Irene Dalton (September 1, 1901 – August 15, 1934) was an American silent film actress. A Chicago native, Irene died at the age of 32.

Biography

Irene Dalton was born on September 10, 1899, in Chicago, Illinois. After graduating from high school she started working as a stenographer. She got her first acting job when she answered an ad in a local newspaper. Dalton came to prominence in motion pictures through her appearances in Christie comedies produced by Charles Christie.

She costarred with Earl Rodney in Three Jokers and with Laura La Plante in His Four Fathers. She was Lloyd Hamilton's leading lady in numerous comedies including The Vagrant, Rolling Stones, and Poor Boy. In 1923 she had a supporting roles in the films Children of Jazz and Bluebeard's 8th Wife.
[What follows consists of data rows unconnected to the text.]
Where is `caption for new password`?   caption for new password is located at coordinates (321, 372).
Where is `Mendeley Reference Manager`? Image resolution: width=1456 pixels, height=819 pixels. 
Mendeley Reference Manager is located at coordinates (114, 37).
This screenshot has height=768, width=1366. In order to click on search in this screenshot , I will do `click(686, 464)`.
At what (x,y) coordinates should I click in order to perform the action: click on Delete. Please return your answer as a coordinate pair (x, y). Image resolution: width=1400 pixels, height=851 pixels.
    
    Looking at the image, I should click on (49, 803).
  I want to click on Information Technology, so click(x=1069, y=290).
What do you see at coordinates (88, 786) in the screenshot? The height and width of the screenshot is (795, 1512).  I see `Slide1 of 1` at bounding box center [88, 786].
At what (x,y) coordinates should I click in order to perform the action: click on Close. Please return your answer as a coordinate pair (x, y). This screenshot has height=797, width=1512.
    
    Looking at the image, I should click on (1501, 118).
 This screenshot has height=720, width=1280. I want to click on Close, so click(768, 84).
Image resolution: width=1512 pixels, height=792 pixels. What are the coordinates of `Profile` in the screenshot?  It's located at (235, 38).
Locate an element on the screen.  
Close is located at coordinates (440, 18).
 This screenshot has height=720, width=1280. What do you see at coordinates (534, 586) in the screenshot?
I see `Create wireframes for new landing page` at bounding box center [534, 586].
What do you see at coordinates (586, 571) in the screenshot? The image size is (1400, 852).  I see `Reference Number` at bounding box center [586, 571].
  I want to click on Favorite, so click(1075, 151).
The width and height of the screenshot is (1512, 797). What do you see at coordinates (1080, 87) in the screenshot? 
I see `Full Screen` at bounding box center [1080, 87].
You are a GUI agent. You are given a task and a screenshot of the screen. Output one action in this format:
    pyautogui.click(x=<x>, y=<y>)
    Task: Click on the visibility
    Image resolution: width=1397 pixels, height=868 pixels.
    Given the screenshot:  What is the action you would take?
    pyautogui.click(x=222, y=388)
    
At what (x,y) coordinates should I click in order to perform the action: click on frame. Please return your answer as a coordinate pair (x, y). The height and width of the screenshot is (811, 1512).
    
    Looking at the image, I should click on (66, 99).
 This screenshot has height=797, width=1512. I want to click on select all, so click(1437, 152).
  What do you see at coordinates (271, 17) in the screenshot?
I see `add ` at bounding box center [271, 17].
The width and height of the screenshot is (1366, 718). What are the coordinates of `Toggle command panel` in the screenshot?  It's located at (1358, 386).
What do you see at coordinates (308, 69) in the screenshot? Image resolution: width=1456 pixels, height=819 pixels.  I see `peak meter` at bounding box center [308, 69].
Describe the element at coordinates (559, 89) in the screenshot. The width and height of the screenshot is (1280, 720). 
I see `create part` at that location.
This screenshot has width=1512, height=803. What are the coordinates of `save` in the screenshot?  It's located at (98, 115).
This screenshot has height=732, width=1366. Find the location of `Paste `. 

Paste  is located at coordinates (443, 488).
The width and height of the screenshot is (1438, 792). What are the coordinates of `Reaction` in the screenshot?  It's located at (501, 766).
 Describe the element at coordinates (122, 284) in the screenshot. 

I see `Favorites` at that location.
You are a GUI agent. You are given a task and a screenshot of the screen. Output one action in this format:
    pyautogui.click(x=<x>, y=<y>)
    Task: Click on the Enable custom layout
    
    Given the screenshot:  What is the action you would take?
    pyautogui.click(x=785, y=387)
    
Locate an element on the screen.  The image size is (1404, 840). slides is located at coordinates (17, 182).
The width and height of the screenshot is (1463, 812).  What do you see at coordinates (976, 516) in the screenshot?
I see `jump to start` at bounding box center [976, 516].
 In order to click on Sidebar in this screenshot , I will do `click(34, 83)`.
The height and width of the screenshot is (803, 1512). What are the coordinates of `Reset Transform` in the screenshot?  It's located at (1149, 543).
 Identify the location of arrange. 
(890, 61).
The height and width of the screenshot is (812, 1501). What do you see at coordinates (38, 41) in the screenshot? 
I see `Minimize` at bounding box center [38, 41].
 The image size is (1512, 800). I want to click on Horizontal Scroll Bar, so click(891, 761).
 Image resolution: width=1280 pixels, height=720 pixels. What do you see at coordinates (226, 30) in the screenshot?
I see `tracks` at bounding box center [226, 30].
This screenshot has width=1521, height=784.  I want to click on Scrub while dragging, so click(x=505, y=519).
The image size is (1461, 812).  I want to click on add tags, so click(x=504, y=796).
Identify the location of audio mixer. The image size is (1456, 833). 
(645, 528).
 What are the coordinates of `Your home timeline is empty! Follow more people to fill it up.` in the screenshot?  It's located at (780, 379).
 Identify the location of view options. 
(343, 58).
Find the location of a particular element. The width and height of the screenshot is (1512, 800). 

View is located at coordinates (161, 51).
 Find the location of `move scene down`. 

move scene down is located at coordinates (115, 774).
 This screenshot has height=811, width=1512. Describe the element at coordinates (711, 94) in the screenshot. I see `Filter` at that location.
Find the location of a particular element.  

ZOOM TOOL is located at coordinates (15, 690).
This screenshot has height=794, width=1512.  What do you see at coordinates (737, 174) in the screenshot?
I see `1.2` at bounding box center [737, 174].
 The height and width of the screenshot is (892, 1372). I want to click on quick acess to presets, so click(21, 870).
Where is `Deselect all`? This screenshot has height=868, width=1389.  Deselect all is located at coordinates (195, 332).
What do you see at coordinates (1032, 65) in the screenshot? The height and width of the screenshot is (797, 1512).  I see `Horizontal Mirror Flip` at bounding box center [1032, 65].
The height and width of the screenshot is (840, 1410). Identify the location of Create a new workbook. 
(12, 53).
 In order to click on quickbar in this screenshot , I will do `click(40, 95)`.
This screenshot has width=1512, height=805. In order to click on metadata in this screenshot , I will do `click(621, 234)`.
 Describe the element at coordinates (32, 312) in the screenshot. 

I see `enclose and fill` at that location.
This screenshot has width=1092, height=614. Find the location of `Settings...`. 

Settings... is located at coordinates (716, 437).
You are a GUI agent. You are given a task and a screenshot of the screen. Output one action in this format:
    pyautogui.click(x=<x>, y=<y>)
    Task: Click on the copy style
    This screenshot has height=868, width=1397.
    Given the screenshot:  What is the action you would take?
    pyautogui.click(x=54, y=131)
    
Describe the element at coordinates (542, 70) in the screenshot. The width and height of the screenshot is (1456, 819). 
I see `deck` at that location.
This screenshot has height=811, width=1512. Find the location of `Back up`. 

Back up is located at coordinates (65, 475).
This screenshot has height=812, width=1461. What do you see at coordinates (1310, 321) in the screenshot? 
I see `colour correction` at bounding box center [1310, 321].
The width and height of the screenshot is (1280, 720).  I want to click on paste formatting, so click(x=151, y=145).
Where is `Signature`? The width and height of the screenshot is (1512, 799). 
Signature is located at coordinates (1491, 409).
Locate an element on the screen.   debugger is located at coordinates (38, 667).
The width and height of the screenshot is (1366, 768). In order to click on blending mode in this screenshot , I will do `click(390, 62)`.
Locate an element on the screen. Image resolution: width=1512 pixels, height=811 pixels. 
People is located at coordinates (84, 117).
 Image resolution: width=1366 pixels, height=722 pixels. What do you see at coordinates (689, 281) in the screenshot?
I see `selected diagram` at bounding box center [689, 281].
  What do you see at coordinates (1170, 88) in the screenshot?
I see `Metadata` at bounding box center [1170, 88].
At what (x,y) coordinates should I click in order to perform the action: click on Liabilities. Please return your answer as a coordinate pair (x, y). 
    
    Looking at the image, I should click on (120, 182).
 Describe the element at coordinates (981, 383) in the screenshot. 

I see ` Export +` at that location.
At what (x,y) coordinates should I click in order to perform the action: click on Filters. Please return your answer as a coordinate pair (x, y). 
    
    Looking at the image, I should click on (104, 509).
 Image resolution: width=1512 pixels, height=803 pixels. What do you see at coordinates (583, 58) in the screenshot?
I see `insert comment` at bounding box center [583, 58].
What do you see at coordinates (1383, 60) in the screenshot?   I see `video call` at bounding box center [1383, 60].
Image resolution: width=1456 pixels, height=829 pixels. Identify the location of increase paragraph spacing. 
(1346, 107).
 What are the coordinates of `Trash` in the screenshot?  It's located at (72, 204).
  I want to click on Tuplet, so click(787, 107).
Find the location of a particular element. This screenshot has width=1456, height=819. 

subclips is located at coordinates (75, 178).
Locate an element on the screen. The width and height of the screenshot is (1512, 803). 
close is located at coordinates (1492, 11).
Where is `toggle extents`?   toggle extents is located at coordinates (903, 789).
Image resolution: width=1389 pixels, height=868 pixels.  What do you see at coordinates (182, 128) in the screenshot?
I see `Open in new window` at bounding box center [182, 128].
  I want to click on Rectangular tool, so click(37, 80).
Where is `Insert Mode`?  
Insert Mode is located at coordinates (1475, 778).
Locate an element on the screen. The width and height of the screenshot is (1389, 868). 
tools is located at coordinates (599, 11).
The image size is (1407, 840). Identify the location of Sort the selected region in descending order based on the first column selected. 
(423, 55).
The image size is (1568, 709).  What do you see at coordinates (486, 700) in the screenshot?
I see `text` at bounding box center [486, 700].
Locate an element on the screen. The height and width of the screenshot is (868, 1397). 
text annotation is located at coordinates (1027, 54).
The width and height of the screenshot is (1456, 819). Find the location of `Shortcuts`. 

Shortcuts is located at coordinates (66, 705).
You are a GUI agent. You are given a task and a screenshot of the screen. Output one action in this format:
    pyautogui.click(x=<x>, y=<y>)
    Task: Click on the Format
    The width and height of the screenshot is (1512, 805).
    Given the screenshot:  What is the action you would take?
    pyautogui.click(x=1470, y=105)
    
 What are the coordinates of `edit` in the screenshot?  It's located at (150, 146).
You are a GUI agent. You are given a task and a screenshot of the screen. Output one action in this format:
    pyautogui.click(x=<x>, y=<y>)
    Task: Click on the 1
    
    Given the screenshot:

Dalton had a brief romance with actor Lew Cody. She also had a long affair with wealthy and retired Toledo, Ohio businessman John Raymond Owens, a married millionaire sportsman  the son of Michael Joseph Owens, the millionaire inventor of the Owens Bottle Machine. When his wife filed for divorce she named Irene as the other woman. Owens and Dalton were both arrested in October 1924 and charged for the violation of the Mann Act in 1924. They were accused of crossing state lines for illicit fornication. Dalton claimed they were both innocent and the charges were eventually dropped.

Dalton married Hamilton on June 18, 1927, in Santa Ana, California. They were divorced on April 11, 1929.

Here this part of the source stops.